Cumhuriyet savcısı mütalaasında sanık F.B. hakkında tanık beyanları, ev içerisindeki izler, deliller ve komşuların tartışma seslerini duyması ve sanığın eşini pencereden iterek ölümüne sebep olması gerekçeleriyle ‘eşi kasten öldürme’ suçundan cezalandırılmasını, tutuksuz sanıklar R.B. ile G.B.’nin ise delil yetersizliğinden beraatlarını talep etti.
Aile ve Sosyal Politikalar Bakanlığı avukatı sanığın tutuksuz yargılanan anne ve babasının da cezalandırılmasını istedi. ‘Eşini kasten öldürme’ suçundan cezalandırılması istenen tutuklu sanık F.B., “Bir senedir yapmadığım şeyden dolayı tutukluyum. Böyle bir şey yapacak olsam niye onu kaçırıp, evleneyim. Eşimi öldürmedim, suçsuzum” dedi. Tutuksuz sanıklar da R.B. ile G.B. de suçsuz olduklarını söyledi.

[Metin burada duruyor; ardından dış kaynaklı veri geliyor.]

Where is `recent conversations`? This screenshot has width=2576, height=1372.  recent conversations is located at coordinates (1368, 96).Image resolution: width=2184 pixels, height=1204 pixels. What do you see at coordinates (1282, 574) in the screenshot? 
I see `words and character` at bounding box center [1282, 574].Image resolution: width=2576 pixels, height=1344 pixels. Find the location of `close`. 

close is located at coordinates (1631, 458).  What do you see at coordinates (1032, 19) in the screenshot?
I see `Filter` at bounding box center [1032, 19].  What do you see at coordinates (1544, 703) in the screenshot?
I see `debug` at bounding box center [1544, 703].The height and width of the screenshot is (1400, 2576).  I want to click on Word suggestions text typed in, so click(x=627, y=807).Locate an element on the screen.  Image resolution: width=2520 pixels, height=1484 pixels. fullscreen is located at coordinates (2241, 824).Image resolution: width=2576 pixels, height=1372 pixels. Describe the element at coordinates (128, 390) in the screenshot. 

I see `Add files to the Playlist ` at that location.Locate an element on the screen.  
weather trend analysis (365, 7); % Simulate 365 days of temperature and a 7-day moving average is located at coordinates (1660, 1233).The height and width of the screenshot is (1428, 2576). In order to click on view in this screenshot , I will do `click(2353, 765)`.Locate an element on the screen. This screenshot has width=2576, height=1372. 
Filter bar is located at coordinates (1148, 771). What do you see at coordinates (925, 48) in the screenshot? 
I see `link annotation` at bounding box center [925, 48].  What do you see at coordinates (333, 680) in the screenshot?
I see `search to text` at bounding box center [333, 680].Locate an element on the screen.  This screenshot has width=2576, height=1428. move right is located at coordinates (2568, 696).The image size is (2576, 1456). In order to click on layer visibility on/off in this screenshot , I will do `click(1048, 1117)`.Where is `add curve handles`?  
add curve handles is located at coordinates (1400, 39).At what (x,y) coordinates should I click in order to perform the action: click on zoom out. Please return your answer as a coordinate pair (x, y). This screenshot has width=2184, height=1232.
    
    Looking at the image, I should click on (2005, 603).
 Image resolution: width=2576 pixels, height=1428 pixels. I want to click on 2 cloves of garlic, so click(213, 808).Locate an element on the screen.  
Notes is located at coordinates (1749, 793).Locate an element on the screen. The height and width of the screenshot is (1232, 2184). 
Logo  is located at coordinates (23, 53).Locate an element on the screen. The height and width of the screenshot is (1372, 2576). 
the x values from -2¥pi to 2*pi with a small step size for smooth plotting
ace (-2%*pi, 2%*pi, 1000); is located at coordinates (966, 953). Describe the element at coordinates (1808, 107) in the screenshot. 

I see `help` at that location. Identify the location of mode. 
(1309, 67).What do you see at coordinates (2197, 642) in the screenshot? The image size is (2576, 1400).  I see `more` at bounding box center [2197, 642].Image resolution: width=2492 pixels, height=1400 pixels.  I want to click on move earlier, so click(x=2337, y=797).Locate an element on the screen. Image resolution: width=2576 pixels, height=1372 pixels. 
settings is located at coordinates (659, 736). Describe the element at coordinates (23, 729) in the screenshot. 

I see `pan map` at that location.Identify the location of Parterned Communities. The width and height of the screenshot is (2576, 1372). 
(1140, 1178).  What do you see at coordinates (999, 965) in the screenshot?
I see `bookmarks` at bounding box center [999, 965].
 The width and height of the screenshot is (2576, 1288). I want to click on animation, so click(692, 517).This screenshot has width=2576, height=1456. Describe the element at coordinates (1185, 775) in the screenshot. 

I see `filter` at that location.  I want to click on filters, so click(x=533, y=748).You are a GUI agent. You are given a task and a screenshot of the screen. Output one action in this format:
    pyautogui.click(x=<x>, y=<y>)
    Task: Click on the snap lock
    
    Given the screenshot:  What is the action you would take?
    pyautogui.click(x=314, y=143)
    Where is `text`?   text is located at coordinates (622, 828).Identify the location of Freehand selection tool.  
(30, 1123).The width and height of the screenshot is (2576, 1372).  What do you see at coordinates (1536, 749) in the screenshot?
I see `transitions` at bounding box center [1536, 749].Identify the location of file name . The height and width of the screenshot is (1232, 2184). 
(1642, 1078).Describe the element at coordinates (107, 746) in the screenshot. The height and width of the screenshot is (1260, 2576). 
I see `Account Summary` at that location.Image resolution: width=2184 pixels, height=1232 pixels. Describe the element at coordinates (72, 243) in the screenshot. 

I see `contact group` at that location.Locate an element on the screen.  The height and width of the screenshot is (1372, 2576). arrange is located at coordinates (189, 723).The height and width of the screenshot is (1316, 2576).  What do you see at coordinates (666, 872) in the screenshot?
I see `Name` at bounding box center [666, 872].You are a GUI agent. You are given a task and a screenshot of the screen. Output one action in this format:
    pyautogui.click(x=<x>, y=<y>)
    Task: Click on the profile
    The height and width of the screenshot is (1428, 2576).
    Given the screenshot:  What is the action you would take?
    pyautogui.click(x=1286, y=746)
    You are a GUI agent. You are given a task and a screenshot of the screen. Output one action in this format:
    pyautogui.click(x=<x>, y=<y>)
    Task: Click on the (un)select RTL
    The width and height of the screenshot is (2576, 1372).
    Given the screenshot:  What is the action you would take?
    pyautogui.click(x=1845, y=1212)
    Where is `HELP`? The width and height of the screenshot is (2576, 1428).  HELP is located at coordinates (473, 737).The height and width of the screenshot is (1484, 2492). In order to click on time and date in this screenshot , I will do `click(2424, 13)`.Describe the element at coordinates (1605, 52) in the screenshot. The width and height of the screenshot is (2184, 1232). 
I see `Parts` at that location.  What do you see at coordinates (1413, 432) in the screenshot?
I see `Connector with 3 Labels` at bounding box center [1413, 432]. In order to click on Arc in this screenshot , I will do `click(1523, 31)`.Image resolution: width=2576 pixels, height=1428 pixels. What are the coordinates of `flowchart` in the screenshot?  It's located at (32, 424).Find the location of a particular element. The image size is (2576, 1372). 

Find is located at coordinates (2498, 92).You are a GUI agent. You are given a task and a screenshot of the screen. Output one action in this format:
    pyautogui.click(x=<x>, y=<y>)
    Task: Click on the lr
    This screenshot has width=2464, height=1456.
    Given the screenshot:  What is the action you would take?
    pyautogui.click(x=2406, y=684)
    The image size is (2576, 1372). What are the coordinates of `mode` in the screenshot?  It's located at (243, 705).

“Diğer kızlardan gelen mesajlar yüzünden eşim beni kıskandı”
Tutuklu yargılanan sanık F.B. ilk celse görülen mahkemede yaşanan olayı şöyle anlatmıştı:
“Emniyet’teki ifadelerim doğru değildir. Burada doğruları anlatacağım. Eşim S.B. ile olaydan 6 ay önce kaçarak evlendik. Evlilikten 2 ay sonra bana ‘selam, evlenmişsin’ diye mesaj geldi. Ben de ‘tanıyamadım, sağolun’ dedim. Kendisini tanıtınca benim eski kız arkadaşım olduğunu öğrenmiş oldum. Bana whatsapp’tan gelinlikli fotoğraflarını attı, ‘Nasıl yakışmış mı?’ diye yorumlar attı. Eşim bu mesajları gördü, izah etmeye çalıştım, anlamadı, dinlemedi. Dışarı yansıtmasak da eşimle aramızda böyle bir sıkıntı vardı. Birkaç kızdan da mesajlar geliyordu. Bunları silmemiştim. Olay günü dayımın kızı Ö.K. ile eşi Ö.K. biz de misafirdi. O gece dayımın kızı rahatsızlandı, hastaneye götürdük. Geldiğimizde babam uyumuştu, misafirlerimizin yatağını yaptık, biz de odamıza çekildik. Yattık, uyurken ben bir an da eşimin sesini duydum. Gözümü açtığımda odada ayakta benim cep telefonumu almış, mesajları okuyarak kendi kendine konuşuyordu. Ben ne yaptığını sorduğumda ‘Biliyorsun ne yaptığımı’ dedi. Ben de kendisini kaç defa uyardığımı söyledim, ‘istesem onlardan biri ile olurdum’ dedim, bizim bağrışmalarımıza annem ile babam geldi. Bu sırada eşim S.B. salona fırladı. Annem peşinden gitti, babam ne olduğunu sorunca ben anlatmadım. Babam da annemin peşine gitti. Annem bir anda çığlık attı, babam ‘ocağımız söndü oğlum’ diye bağırdı. Annem pencereden bakarak ‘derdin neydi yavrum’ diye bağırıyordu. Pencereden baktığımda eşim aşağıda yatıyordu. Eniştem Ö.K. ile aşağı indik. Elimi başının altına koydum, hemen ambulansa haber verdik. Biz de ambulansın peşine araç ile gittik. Eşim telefona format attığı için mesajlar silindi.”
Mahkeme heyeti yapılan yargılama sonucu tutuklu sanık F.B.’ye ‘eşi kasten öldürme’ suçundan müebbet hapis cezası ile tutukluluk halinin devamına, tutuksuz sanıklar R.B. ile G.B.’nin ise delil yetersizliğinden beraatlarına karar verdi.